>> start
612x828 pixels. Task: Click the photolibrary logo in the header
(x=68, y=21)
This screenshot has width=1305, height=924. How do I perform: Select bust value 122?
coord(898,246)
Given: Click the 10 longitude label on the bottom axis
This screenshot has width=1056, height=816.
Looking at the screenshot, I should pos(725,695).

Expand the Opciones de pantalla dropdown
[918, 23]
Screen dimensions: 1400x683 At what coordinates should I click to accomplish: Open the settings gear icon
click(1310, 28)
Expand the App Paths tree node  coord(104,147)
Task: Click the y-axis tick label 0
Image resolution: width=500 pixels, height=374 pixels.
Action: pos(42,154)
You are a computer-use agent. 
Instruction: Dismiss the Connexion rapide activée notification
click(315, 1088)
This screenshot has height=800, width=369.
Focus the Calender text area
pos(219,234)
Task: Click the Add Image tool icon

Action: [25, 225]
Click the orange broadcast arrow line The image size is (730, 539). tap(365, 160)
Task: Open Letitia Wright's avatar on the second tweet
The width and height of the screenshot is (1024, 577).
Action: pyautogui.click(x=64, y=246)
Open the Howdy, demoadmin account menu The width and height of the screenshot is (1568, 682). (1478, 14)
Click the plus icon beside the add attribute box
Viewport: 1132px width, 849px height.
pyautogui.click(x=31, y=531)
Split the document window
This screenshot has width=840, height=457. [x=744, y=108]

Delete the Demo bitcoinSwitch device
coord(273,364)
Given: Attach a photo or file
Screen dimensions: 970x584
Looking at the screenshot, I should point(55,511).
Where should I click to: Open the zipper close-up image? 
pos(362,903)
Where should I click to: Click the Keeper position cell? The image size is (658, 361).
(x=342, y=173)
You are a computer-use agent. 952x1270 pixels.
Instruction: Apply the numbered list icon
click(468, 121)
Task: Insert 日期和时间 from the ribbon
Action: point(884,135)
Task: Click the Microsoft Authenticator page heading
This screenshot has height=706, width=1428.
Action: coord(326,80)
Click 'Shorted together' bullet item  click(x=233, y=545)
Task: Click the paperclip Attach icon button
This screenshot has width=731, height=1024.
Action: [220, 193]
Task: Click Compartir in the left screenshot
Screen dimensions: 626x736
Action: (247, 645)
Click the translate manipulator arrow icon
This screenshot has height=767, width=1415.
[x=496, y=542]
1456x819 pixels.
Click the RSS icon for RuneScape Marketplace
>> end
Written problem
Reproduce the records verbatim, from the line that contains "Given: Click the" through the line that contains "click(315, 1088)", inclusive, and output only those lines.

Exercise output
Given: Click the 10 longitude label on the bottom axis
This screenshot has width=1056, height=816.
Looking at the screenshot, I should pos(725,695).

Expand the Opciones de pantalla dropdown
[918, 23]
Screen dimensions: 1400x683 At what coordinates should I click to accomplish: Open the settings gear icon
click(1310, 28)
Expand the App Paths tree node  coord(104,147)
Task: Click the y-axis tick label 0
Image resolution: width=500 pixels, height=374 pixels.
Action: pos(42,154)
You are a computer-use agent. 
Instruction: Dismiss the Connexion rapide activée notification
click(315, 1088)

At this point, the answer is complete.